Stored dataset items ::
※

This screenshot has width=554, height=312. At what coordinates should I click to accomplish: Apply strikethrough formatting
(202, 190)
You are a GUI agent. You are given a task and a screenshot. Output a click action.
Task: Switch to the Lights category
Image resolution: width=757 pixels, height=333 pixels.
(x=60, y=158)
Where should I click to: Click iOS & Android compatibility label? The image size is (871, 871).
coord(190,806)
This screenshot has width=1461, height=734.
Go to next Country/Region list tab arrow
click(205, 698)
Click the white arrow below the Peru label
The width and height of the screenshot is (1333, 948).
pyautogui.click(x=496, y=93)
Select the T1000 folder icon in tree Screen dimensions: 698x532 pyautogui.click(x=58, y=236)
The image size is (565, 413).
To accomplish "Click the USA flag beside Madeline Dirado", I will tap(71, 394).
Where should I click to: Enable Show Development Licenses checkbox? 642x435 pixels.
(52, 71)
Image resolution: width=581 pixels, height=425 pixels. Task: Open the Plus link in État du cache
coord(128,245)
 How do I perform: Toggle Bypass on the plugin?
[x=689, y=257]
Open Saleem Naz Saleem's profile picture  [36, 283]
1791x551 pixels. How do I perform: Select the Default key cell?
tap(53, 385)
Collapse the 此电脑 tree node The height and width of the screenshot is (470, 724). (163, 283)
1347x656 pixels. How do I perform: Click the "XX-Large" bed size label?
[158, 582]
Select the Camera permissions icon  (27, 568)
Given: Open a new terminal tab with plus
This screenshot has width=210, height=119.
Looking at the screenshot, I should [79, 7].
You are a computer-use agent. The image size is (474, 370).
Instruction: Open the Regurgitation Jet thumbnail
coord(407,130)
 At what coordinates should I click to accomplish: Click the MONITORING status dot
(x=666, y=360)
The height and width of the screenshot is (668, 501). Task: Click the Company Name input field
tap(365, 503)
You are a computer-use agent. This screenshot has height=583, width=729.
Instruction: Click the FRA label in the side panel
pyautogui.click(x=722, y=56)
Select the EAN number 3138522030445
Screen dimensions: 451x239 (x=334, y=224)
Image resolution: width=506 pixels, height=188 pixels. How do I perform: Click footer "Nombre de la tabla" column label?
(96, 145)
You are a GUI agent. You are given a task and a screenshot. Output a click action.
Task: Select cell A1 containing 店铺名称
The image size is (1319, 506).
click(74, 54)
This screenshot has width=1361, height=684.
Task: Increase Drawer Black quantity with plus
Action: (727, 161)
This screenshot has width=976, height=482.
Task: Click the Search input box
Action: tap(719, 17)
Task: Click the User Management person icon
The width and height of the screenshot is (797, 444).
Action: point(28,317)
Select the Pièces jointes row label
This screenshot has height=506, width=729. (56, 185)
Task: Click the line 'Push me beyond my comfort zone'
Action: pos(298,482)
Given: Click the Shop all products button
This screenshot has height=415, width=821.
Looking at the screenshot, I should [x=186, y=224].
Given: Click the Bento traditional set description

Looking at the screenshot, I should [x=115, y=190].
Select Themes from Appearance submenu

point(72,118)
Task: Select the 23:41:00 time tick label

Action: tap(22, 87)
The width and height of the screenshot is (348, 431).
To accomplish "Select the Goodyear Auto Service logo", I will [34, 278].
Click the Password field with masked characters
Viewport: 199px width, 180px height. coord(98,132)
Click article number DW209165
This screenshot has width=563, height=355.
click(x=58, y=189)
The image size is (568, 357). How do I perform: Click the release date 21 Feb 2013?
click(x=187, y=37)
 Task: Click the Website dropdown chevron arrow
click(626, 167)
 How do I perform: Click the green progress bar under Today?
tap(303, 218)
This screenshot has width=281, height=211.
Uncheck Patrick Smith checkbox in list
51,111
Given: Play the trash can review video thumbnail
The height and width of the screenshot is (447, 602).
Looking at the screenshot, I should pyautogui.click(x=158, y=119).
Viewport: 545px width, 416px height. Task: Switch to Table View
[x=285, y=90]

※

ASSIGNMENT ::
Give back exactly the lines above, from the line containing "Instruction: Click the" through the line containing "Click article number DW209165", with both end lines and nothing more.

THE ANSWER ::
Instruction: Click the FRA label in the side panel
pyautogui.click(x=722, y=56)
Select the EAN number 3138522030445
Screen dimensions: 451x239 (x=334, y=224)
Image resolution: width=506 pixels, height=188 pixels. How do I perform: Click footer "Nombre de la tabla" column label?
(96, 145)
You are a GUI agent. You are given a task and a screenshot. Output a click action.
Task: Select cell A1 containing 店铺名称
The image size is (1319, 506).
click(74, 54)
This screenshot has width=1361, height=684.
Task: Increase Drawer Black quantity with plus
Action: (727, 161)
This screenshot has width=976, height=482.
Task: Click the Search input box
Action: tap(719, 17)
Task: Click the User Management person icon
The width and height of the screenshot is (797, 444).
Action: point(28,317)
Select the Pièces jointes row label
This screenshot has height=506, width=729. (56, 185)
Task: Click the line 'Push me beyond my comfort zone'
Action: pos(298,482)
Given: Click the Shop all products button
This screenshot has height=415, width=821.
Looking at the screenshot, I should [x=186, y=224].
Given: Click the Bento traditional set description

Looking at the screenshot, I should [x=115, y=190].
Select Themes from Appearance submenu

point(72,118)
Task: Select the 23:41:00 time tick label

Action: tap(22, 87)
The width and height of the screenshot is (348, 431).
To accomplish "Select the Goodyear Auto Service logo", I will [34, 278].
Click the Password field with masked characters
Viewport: 199px width, 180px height. coord(98,132)
Click article number DW209165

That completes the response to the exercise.